Exercise goal ->
Your copy begins at the line with "Image resolution: width=1568" and runs through the end of the data below. Set down only those lines exactly, without pictures.

Records to process ->

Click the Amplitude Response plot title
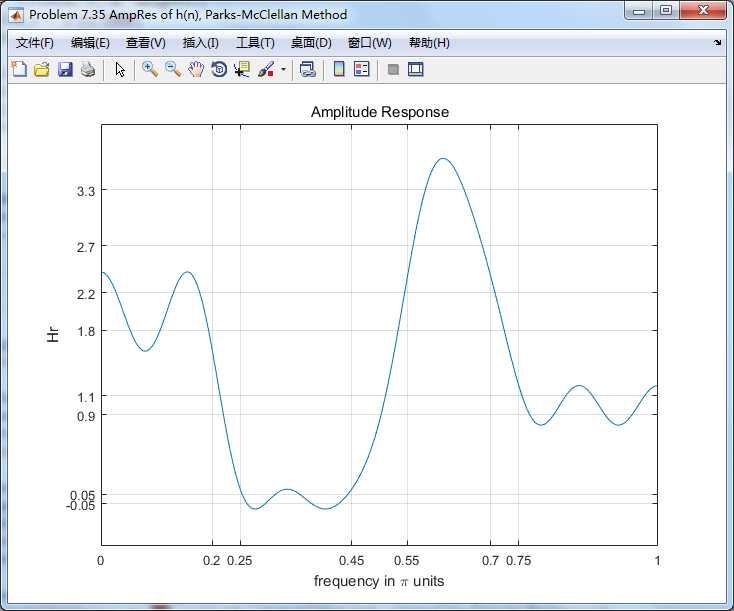 pyautogui.click(x=379, y=112)
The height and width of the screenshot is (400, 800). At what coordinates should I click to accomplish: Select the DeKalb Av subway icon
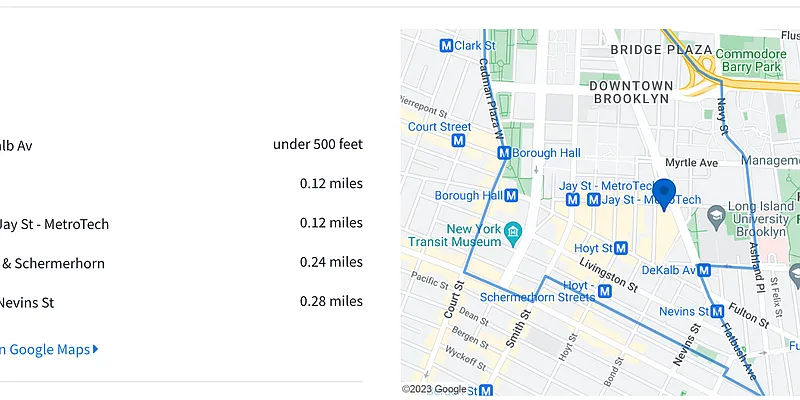point(704,270)
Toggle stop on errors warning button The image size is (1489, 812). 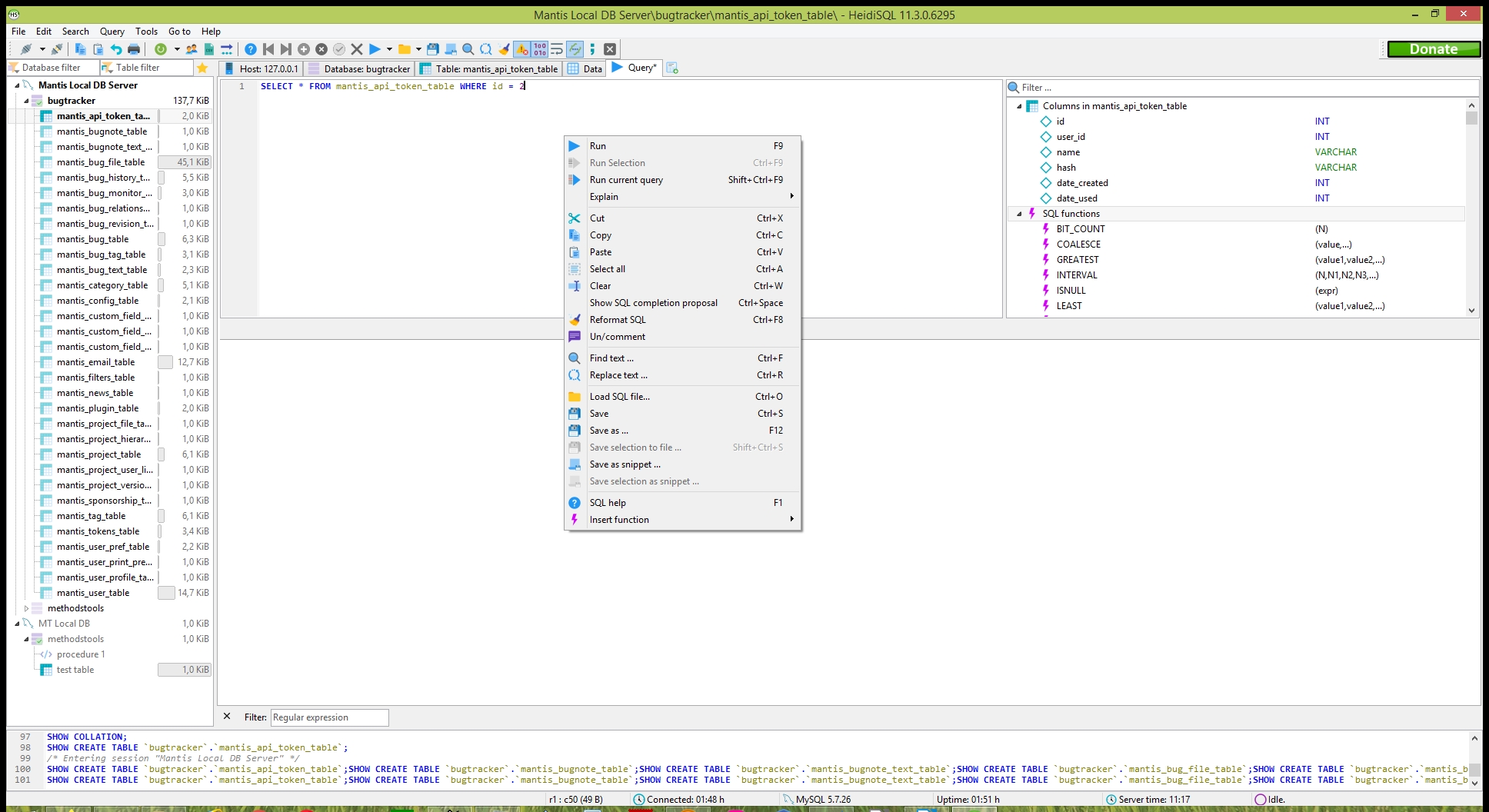[522, 49]
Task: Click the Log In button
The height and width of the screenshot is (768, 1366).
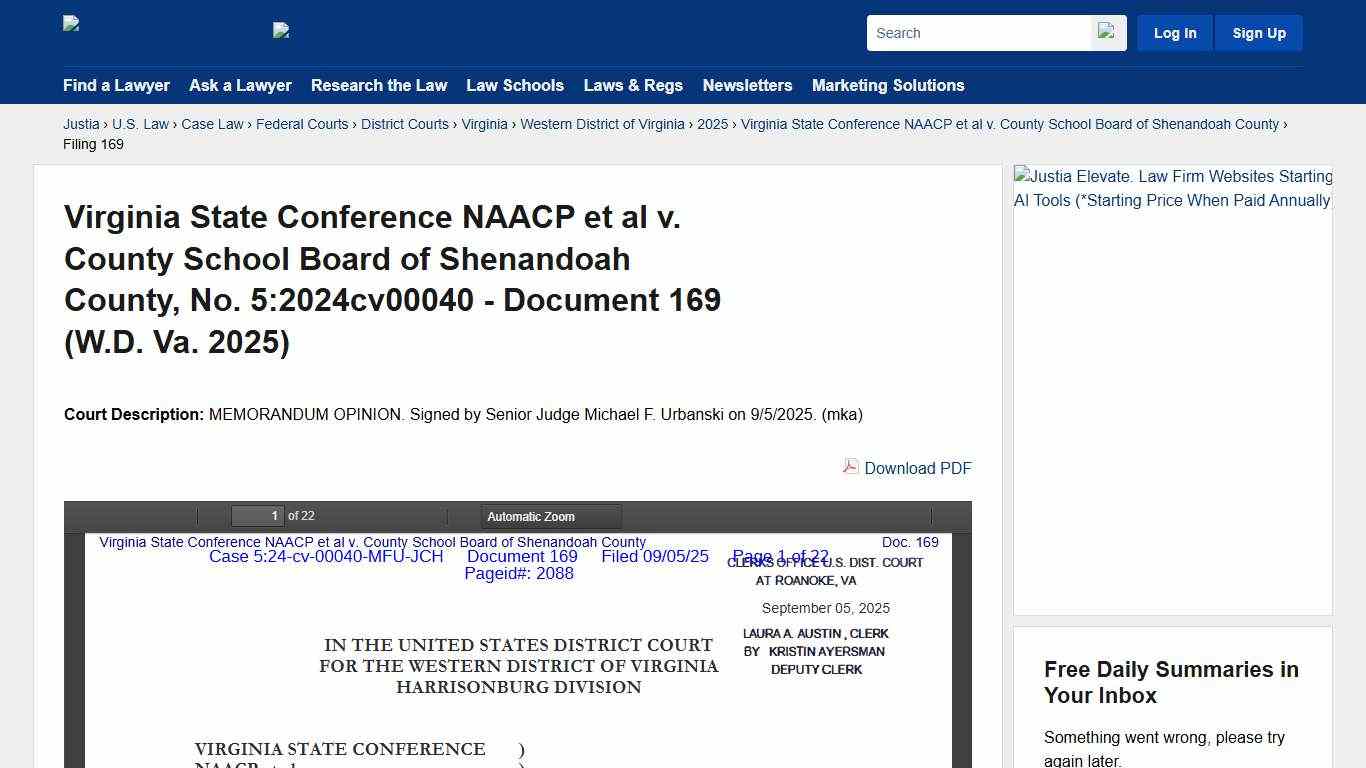Action: coord(1174,32)
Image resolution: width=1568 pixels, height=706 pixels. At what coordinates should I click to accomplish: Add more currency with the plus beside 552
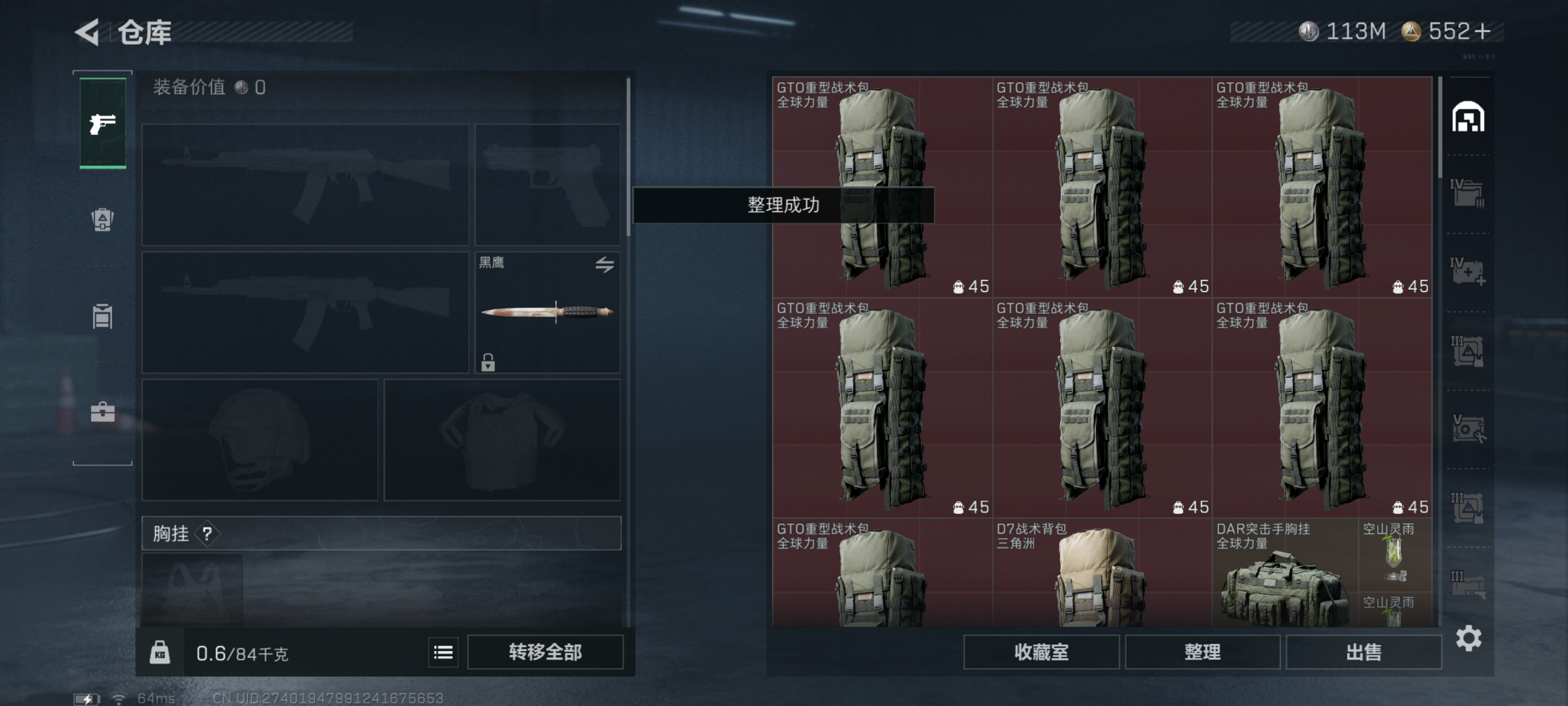1482,31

Worked solution ->
Image resolution: width=1568 pixels, height=706 pixels. At what coordinates should I click to accomplish: Add more currency with the plus beside 552
1482,31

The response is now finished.